No echemos la culpa a esos anunciantes que no confían en nuestras campañas.
Echémonos la culpa a nosotros mismos, profesionales de la comunicación de marcas, por aferrarnos a los mismos debates caducos de siempre, en lugar de centrar nuestros esfuerzos en comunicar marcas relevantes que respeten al consumidor, a sus tiempos y su privacidad. Y sean capaces de ofrecerle contenido útil con el que alimentar una relación duradera. No mensajes efectistas con los que disparar una notoriedad incierta e infructífera.
Hace unos días me llegó una información relativa a este proyecto de arte urbano en el que Eristoff Black (producto originario de Georgia, "land of the wolf"), de la mano de un conocido artista, interpreta en un mural a ese animal que constituye su principal icono.
Ceder las riendas de la marca
El reto de una acción de este tipo consiste en soltar las riendas de ese control estricto y a veces hasta obsesivo que los marketinianos tenemos por la imagen de nuestras marcas, para cederlas a la libre interpretación de un tercero que tiene bastante más credibilidad que nosotros ante el target: un artista.
Me parece acertado que Eristoff lo haga.

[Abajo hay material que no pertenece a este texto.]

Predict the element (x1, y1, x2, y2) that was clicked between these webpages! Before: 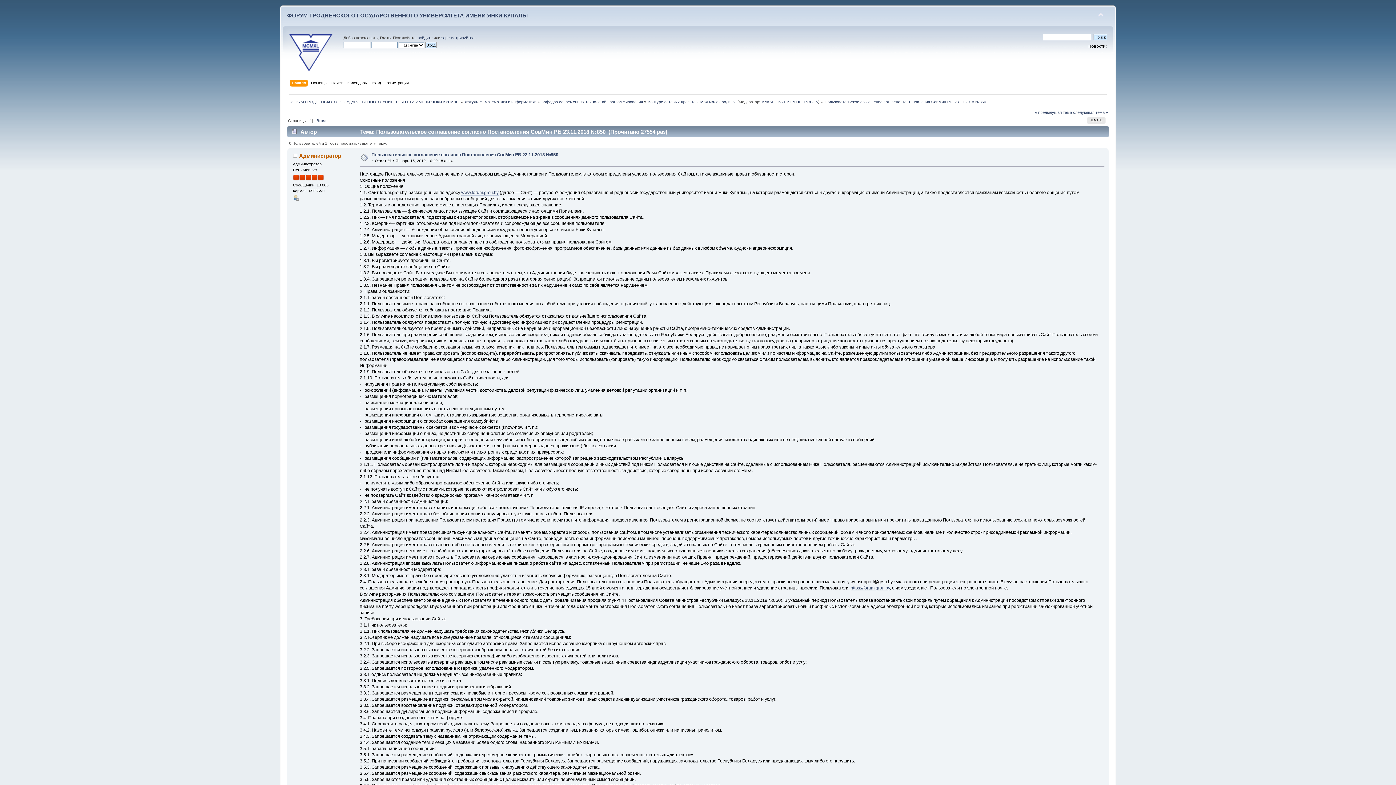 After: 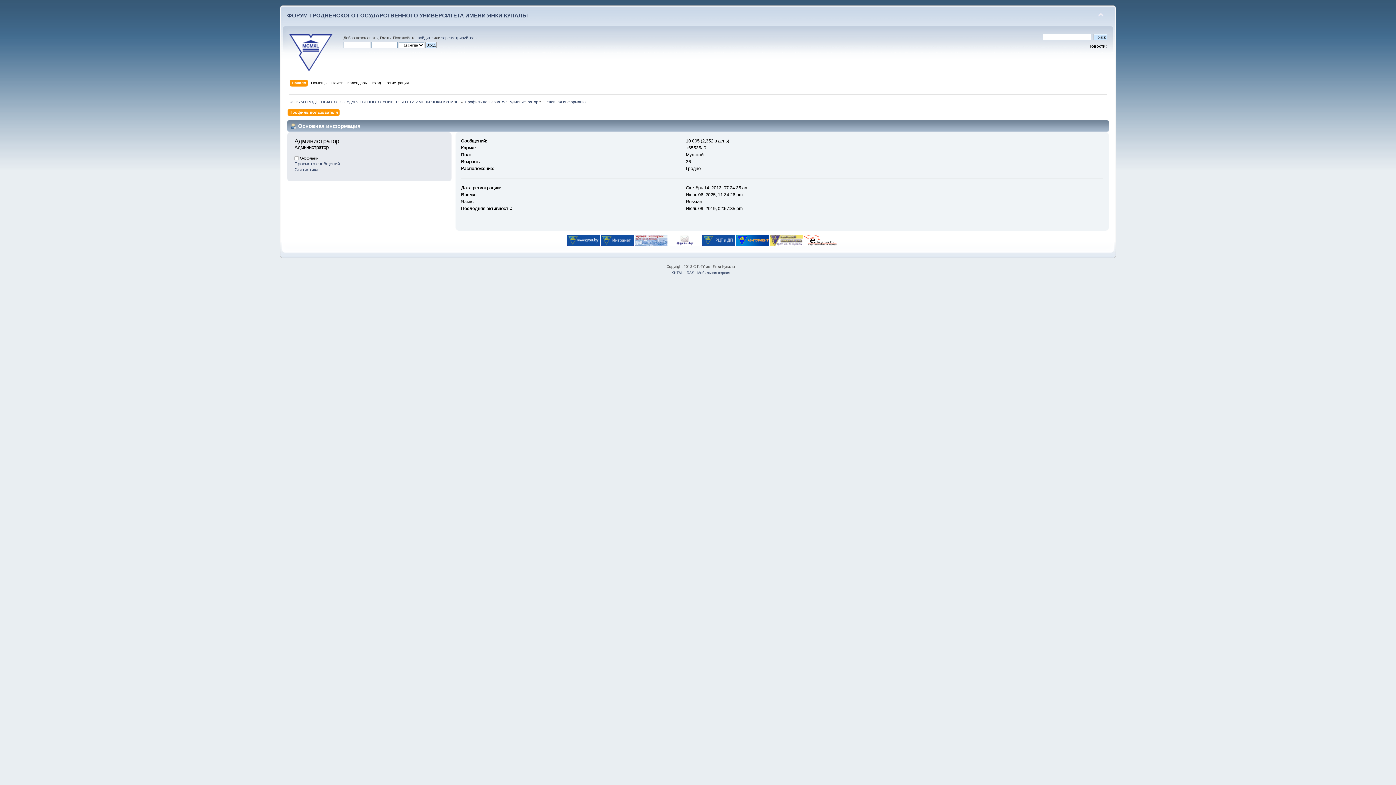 Action: bbox: (299, 152, 341, 158) label: Администратор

Creo que con las marcas hoy día sucede como con los niños: que sufren demasiada sobreprotección por parte de sus padres, están sometidos a demasiados corsés, demasiadas normas e ideas preconcebidas que al final sólo terminar por cercenar su desarrollo.
Lo hemos dicho otras veces en este blog: las marcas no son nuestras. Son de los consumidores. Ellos son los que determinan hasta qué punto se puede estirar o encoger la imagen de la marca. Por la sencilla razón de que la marca no habita en ningún otro sitio que no sea sus mentes.
Marketing de Guerrilla
Como toda aquella disciplina de comunicación a la que se adhiere la palabra Marketing (el marketing es gestión en su sentido más amplio, identificarlo con comunicación es limitar su significado), la etiqueta "Marketing de Guerrilla" me parece inapropiada.
Pero me vale para que nos entendamos.
El término fue popularizado por Jay Conrad Levinson en su libro "Guerrilla Marketing". Es curioso que Levinson escribió un libro de gestión para PYMES con escasos recursos, no un libro de publicidad. Sin embargo, fue el gremio publicitario quien se apropió del término, que se utiliza desde entonces para referirnos a acciones:
Inspiradas en la denominada "guerra de guerrillas", utilizada por ejércitos con recursos limitados y consistente en escarceos inesperados que hostigan al enemigo en su propio terreno, en distintos lugares y momentos para aprovecharse del factor sorpresa. Por analogía, en publicidad hablamos de acciones de bajo coste, no convencionales y de alcance local (como graffitis, pegadas de carteles, flash mobs, performances urbanas... aquí tenéis "solo" 100 ejemplos por cortesía de Marketing Directo) que pretenden comunicar o promocionar ideas, productos o servicios.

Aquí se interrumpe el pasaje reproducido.